Wednesday, April 07, 2021

FTW, 4.7.2021

 Playing the new guitar brings remembrances of guitars past.

I broke the headstock off my original Silvertone 1478 before I really knew how to play, but the feel of it is familiar, and better than I remember. Running it through my no-name fuzz (designed to emulate a dimed Fuzz Face) and Vox wah gave me my Stoogeaphilia sound, but with more definition. (The Strat through the Twin with fuzz and wah sometimes became an uncontrollable ball of noise with no sweep, no matter how I chained the F/X. Which might also have been the result of dirty stage power.) 

It's different playing this setup now that I can actually play. When I first used pedals back in '72, they were controlling me more than me them. I actually played differently when I turned them on. My original blue silicon Fuzz Face made a noise like Ron Asheton's on the first Stooges album, and with the heavy strings the guitar came with, I could only bend a half step, which made my playing at the time even more Ron-like. The Fuzz Face used to pick up radio signals from Canada (curiously in Spanish) that I thought at the time sounded "just like Hendrix at Isle of Wight!"

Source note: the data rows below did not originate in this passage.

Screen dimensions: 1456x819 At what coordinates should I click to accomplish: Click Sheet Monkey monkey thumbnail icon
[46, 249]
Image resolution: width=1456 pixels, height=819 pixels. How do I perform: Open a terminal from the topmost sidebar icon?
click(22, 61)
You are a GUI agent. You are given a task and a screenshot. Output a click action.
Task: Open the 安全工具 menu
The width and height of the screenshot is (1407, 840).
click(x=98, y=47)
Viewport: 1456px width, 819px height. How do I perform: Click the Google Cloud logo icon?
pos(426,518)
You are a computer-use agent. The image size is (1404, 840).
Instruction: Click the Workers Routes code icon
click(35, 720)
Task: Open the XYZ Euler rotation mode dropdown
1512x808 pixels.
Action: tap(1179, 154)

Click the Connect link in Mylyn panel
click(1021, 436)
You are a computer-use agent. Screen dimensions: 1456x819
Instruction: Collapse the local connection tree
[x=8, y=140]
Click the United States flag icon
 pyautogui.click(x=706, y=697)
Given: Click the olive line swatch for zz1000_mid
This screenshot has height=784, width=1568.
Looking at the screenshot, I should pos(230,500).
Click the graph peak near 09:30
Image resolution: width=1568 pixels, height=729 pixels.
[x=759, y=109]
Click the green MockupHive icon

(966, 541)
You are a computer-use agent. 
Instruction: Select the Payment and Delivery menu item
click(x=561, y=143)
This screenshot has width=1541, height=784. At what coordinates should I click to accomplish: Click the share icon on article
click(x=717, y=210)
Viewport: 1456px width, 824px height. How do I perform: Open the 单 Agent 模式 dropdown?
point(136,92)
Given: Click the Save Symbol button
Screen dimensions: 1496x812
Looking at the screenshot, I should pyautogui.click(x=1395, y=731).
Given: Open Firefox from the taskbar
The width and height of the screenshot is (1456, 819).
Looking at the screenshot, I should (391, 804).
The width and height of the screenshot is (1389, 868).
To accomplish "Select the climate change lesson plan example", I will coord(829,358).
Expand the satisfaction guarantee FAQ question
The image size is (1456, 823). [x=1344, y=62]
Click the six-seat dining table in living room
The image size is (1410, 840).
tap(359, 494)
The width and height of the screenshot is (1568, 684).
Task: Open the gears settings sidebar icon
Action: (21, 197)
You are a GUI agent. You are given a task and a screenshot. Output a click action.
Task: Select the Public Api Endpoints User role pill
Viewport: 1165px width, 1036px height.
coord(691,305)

The Univox wah my first band gave me didn't have the ability to lock it in a position, so I wound up stuffing a handkerchief under the pedal to keep it in the somewhat overdriven midrange position that I liked (trying to imitate Page on the first Zeppelin album). Maybe that's where my preference for midrange-heavy tones came from. Or it might have been the '68 SG I bought to replace the broken Silvertone -- I'd seen Townshend and Santana in the Woodstock movie, and thought SGs had the best "horns" -- which had a bum bridge pickup. (I was interested to read an interview with Steve Hunter of Mitch Ryder/Lou Reed/Alice Cooper fame, who said he used to use .008s and favored the neck pickup for solos, which I'd never have guessed.)

Switching to the .013-.056s for the Trout Mask Replica project brought back memories of both the old 1478 and the better '66 SG I bought from Dan Walls in '78 and strung with the heavy set to get my chops back before I moved from Austin to Aspen to make a band, late in the fall of '79. I had the best tone of my life running that guitar straight through a tweed, reverb-less Deluxe I'd bought from Tim Flynn. I couldn't really bend strings on it, but I didn't need to, because there was another guitarist and I played rhythm unless we were doing the "My Generation" medley from Live at Leeds. When my first marriage collapsed in '93, I sold that guitar for what I'd paid for it in '78. Dumbass. But my self-esteem at that point was such that I wouldn't have felt right turning it for a bunch of coin.

I stopped playing when I got back from Korea in '83 because my first wife said it bothered her when I played an unplugged electric guitar on the other side of the house with all the doors closed. My wife now is more tolerant of my shit, but I still try not to bother her by playing loud or doing stuff like figuring out Beefheart tunes where I'm listening repetitively to the same snippet while she's in the house. While she was at the grocery store yesterday, I plugged the 1478 into the aforementioned pedals and dicked around on a couple of Yardbirds songs. When I was a terrible tyro, Jeff Beck's solos on those records were like perfect little miniatures even I could learn to imitate. 

The record of "Happenings Ten Years Time Ago" I particularly loved. It was the only studio record they made when Beck and Page were both playing guitar, and has the sickest break of all time. I jammed it with Darrin Kobetich and Mark Hyde a couple of years ago, and I think Darrin was going to play it with his surf band. My online buddy Nick Didkovsky from Doctor Nerve/Eris 136199/CHORD reposted this video and said nice things about the horrible noises I'm making. I'm supposed to see Richard Hurley later in the week, and his wife suggested I bring over a guitar and jam, so maybe we'll make some more.